Home Maintenance: Periodical Home Inspection
To keep a house in good repair is sound common sense; not only does it make the place more comfortable to live in, but it saves being faced with large bills for essential repairs after a storm, or period of bad weather, and keeps the value of the self-owned house high.
Make an inspection of the house at regular periods and it will only be necessary to deal with occasional minor repairs. Regular redecorating to protect the surfaces of brick, metal and wood is necessary to prevent damage from rust and rot, which, if neglected, may require large and expensive repairs.
Start your inspection at the top of the house; trace stains on walls and ceilings to their source. Hunt out the cause ofwhich may be the result of badly fitting doors and windows, cracked glass, damaged floor-boards or gaps between skirting and floor-boards. Inspect all plaster work, especially round mantelpieces; if there are smoky stains around mantelpieces and fires it may mean that the mantelpiece or surround is loose, or that there is a crack in the chimney-breast.
Go thoroughly through each room of the house; check electric light and power fittings, and renew worn cords and flex wherever necessary. If you are in any doubt at all about the safety of electrical appliances or get the local Electricity Board to check the installation. Make a note of any missing, loose or cracked tiles in kitchens or bathrooms; a loose tile can easily be refixed but if left too long may get broken or lost. Check water pipes, tanks and cisterns for signs of leaks or rust. Clean and oil door hinges, locks and other metal fittings. Open and close all the doors and windows in the house to see if any want easing. Doors and windows that jam may do so because of thick layers of paint on meeting surfaces. Make a special point of inspecting sash-cords and renew any that have become frayed.

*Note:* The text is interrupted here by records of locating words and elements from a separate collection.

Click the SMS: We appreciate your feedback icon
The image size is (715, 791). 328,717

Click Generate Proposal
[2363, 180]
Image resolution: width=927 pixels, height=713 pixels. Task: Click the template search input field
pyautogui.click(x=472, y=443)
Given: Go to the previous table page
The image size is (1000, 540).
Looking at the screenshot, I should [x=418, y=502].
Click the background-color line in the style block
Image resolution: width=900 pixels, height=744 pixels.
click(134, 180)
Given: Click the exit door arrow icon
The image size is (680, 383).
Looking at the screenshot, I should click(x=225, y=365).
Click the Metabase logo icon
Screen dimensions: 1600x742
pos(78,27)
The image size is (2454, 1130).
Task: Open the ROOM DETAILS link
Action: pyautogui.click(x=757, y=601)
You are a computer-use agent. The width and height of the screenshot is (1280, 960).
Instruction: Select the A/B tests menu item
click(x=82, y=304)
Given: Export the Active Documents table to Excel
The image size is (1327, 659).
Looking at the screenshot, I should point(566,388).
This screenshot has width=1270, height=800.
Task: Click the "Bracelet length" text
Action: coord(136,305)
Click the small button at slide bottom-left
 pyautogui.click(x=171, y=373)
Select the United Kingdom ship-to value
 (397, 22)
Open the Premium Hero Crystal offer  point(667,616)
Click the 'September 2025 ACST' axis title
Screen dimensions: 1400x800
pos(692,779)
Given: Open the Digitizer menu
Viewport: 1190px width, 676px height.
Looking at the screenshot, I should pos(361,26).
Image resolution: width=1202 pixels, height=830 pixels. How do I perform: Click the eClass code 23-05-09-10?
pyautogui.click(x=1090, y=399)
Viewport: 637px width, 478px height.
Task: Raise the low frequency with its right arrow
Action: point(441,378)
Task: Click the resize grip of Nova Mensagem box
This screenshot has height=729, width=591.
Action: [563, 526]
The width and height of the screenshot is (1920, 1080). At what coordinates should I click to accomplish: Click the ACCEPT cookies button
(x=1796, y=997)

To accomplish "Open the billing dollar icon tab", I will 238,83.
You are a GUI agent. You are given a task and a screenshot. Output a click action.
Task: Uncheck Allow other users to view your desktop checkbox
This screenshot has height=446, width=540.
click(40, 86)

Inspect the roof for damaged slates or tiles, ensure that all gutterings and downpipes are free from rubbish or birds’ nests. Examine exterior woodwork for flaking or thinning paint and see that putty round window-panes is complete. Check the pointing between the brickwork for looseness and crumbling that necessitates repointing. Examine gates, posts and fences for signs of rot near the ground and make sure outside hinges and latches are in good working order. See that drain gratings are clean and undamaged, and that air bricks have not become damaged or clogged with soil, or overgrown with plants.
Finally make a list of the repairs needed, so that none will be overlooked, and always make a point of attending to repairs before commencing any redecorating. It is wise also to have all chimneys swept at the time of inspection, and to look at some of the house fittings. Inspect all curtain rails; these sometimes get rusty and don’t run smoothly — a little olive oil will prevent this. Examine lino for small holes and worn parts; these are easily repaired while small, but if left may necessitate laying new lino. If new carpets are contemplated, check doors for clearance. You won’t want to start taking down a newly painted door. At the same time watch for signs of wear in carpets; it is often possible to turn them so as to obtain the heavy tread in another place. If stairs are carpeted watch rods or clips, to make sure they are working properly.
Check all taps to see if new washers are required, and check stocks of electric lamp bulbs and fuse wire.